The western world also sees laws and punishments which amount to torture. The death penalty, is not something often thought of, when discussing torture, but the psychological state of a person on a death penalty sentence often amounts to it. Although the death penalty itself may not be classified as torture, but the death row phenomenon often comes under the definition of torture from the UN, as mental trauma is classified as torture. As Judge Krishna Iyer commented on a prisoner that had been on death row from many years “[he] must be now, be more of a vegetable than a person and hanging a vegetable is not the death penalty”[7]. This view was echoed in the case of Warren Hill[8], in Atlanta, who was taken to the death chamber four times, each resulting in a stay order. The mental preparation to die amounted to torture itself, executing such persons is inconsistent with the purpose of the penalty, as the prescribed punishment was death, not torture followed by death; the controversy ultimately did not lead to a change of sentence, but it demonstrated acts carried out by the legal system that amounts to psychological torture.

Politics has often been a major obstacle in the restriction of Human Rights. In 2014, Dmytro Bulatov[9], was not able to exercise his freedom of speech when he voiced his opinion against then Ukrainian President Viktor Yanukovich; he was kidnapped, tortured and subjected to brutal and cruel treatment, without question Bulatov’s Human Rights were compromised. The UN’s Special Rapporteur[10] investigates such cases and provides potential resolutions, whilst a positive step, their decisions and recommendations are voluntary and non-binding to countries. Considering it is often the countries government that carries out such atrocities in times of political tension, it is not difficult to see the obstacles the UN faces.

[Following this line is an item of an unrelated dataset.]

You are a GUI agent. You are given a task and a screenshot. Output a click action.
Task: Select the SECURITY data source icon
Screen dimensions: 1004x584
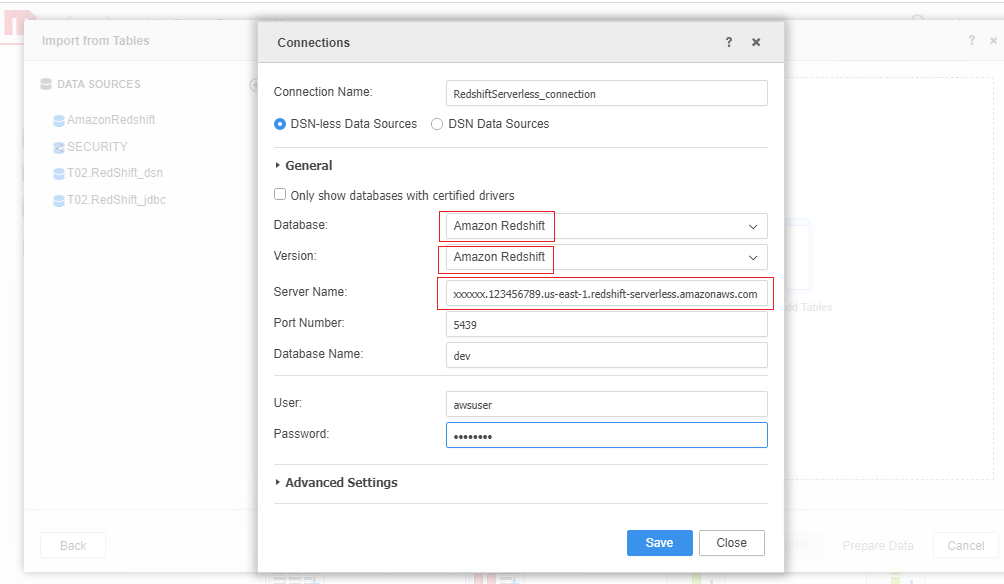coord(61,146)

Torture whilst in detention of state authority has led to many controversial issues and cases. Guantánamo Bay is a military prison in Cuba run by the United States; opened under President George W. Bush’s administration as part of his war on terror. Over time, it has held 780 detainees. This detention camp has led to significant claims of human rights violation, by way of torture. Jamal Al-Harith a detainee in Guantánamo Bay remembers that the treatment from the camp officers was so poor that the detainees stopped asking for human rights and instead pleaded for ‘animal rights’[11].

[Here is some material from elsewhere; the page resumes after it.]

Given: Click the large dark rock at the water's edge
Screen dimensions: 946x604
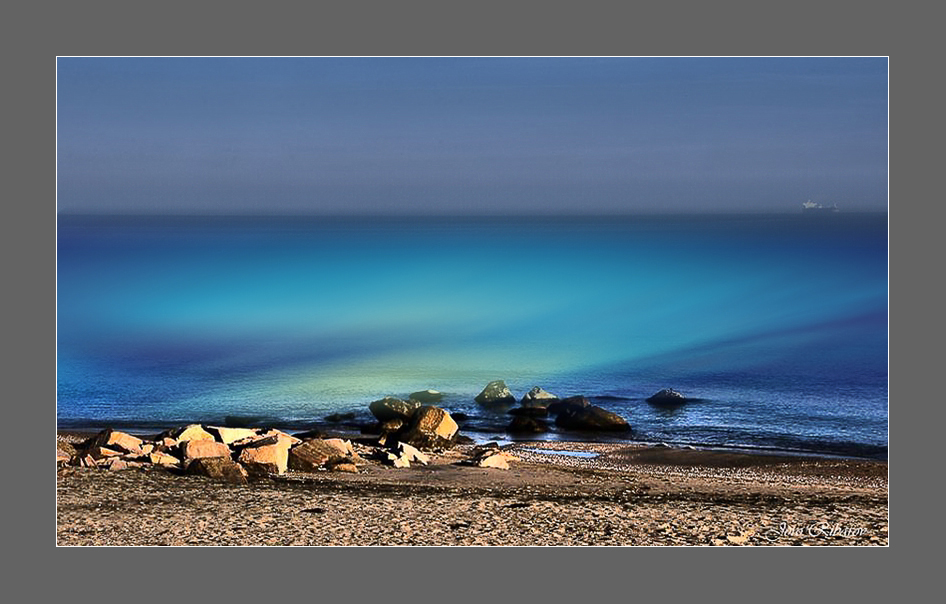Looking at the screenshot, I should coord(592,417).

Many cases of torture during detention has attempted to be justified on the argument that it was necessary to do so to obtain evidence and information, and although human rights group have pleaded for their rights to be acknowledged, the concerned state relied on state security or ‘ticking time bomb’ scenarios to hide their acts. Although CAT[12] has the authority to investigate individual cases where torture has been reported, they are also prone to many limitations, which makes their findings and decisions voluntary on the state.

During the 2008 election between John McCain and Barack Obama. Obama made the closure of the facility a central principle of his campaign. In January 2009, Obama issued an executive order to close Guantanamo within a year. He also signed a memorandum later that year calling for a prison in Illinois to take in the detainees. However, Congress had other plans, passing legislation banning the transfer of detainees to the United States, effectively blocking the closure of the prison. On February of 2016, President Obama delivered another plan of closure to Congress; he argued that keeping the prison in operation “is contrary to our values”[13], Congressional Republicans quickly denounced the effort. Today, there are 59 detainees currently being held at Guantanamo Bay and that is only likely to increase with President Donald Trump, who pledged amongst other things, “We are keeping (Guantanamo Bay) open … and we’re gonna load it up with some bad dudes, believe me, we’re gonna load it up.” When the President endorses such a prison, it quickly paints an image of the limitations on the Human Rights legislation.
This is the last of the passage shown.